◆ **Input data**
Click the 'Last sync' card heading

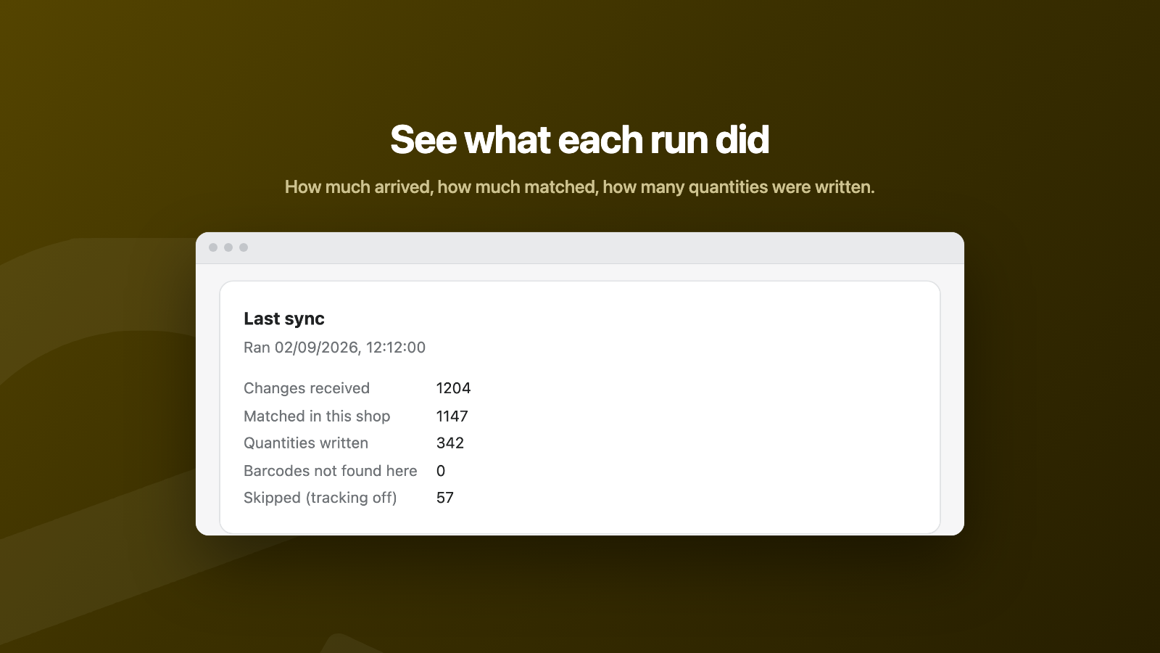[x=284, y=319]
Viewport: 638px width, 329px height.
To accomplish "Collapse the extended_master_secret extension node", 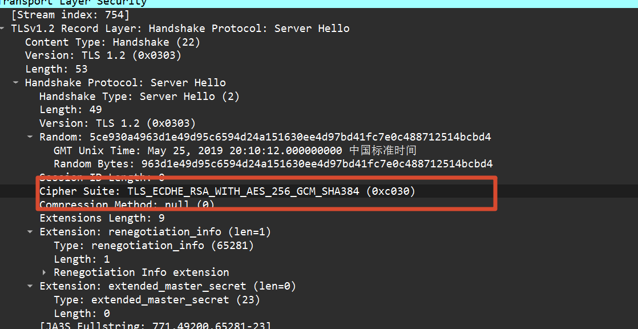I will (30, 286).
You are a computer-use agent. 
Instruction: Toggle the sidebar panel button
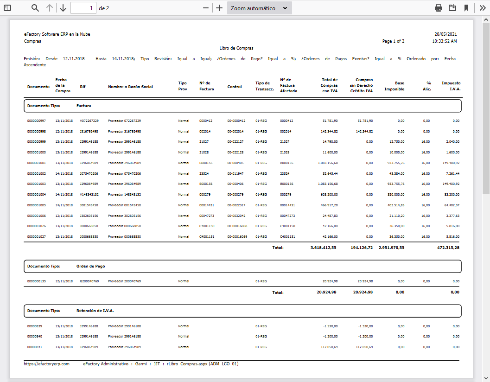7,8
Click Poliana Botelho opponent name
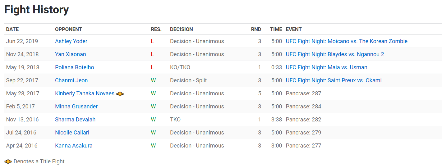Image resolution: width=442 pixels, height=168 pixels. [75, 67]
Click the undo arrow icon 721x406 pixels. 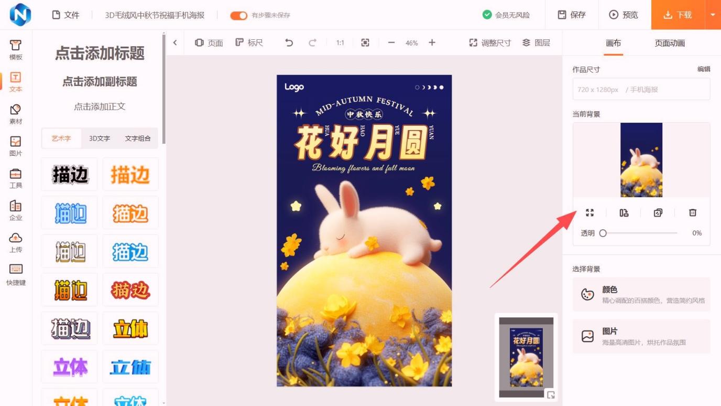tap(289, 43)
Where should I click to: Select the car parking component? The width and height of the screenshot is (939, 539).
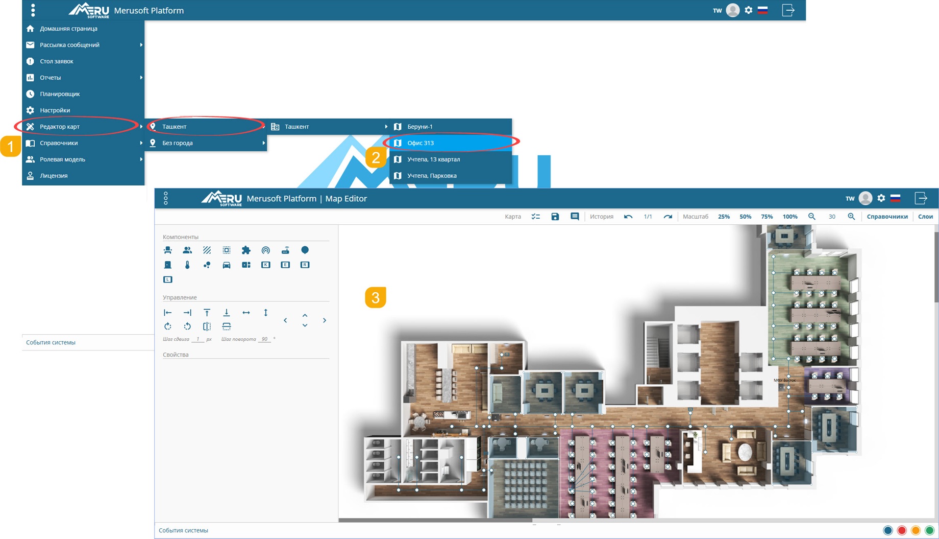coord(227,265)
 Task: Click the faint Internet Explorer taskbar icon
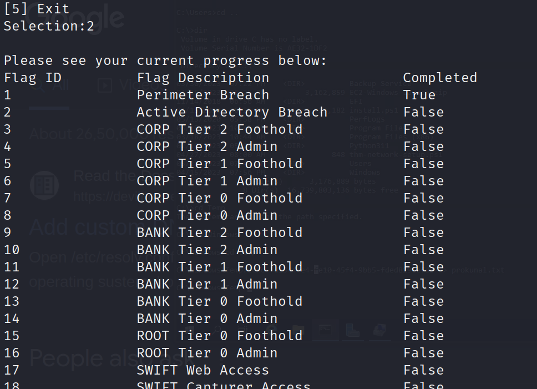coord(271,330)
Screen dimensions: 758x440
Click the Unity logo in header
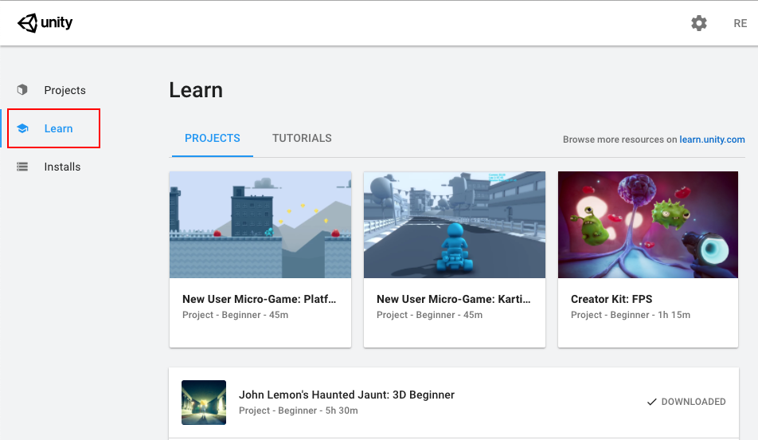point(45,23)

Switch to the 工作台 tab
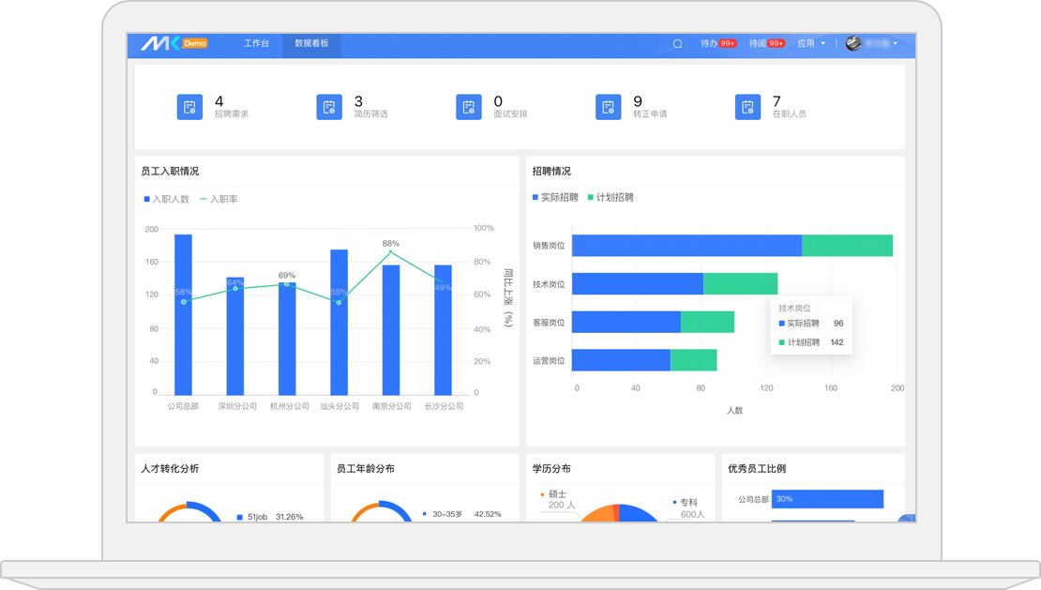[x=256, y=44]
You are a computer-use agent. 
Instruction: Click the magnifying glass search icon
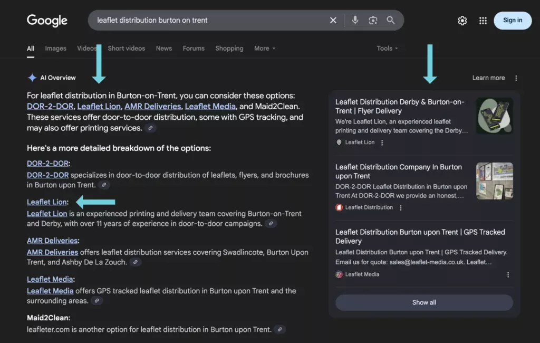390,20
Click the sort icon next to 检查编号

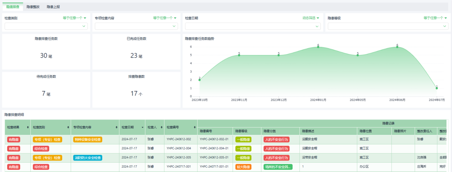point(194,127)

◆ **Assignment**
Above are some records; quote exactly and only the lines that begin at the line containing "Where should I" and stop after the line containing "Screen dimensions: 758x440", leaving out the pictures.

◆ **Answer box**
Where should I click to: Select the car parking component? The width and height of the screenshot is (939, 539).
coord(227,265)
 Task: Click the faint Internet Explorer taskbar icon
coord(271,330)
Screen dimensions: 758x440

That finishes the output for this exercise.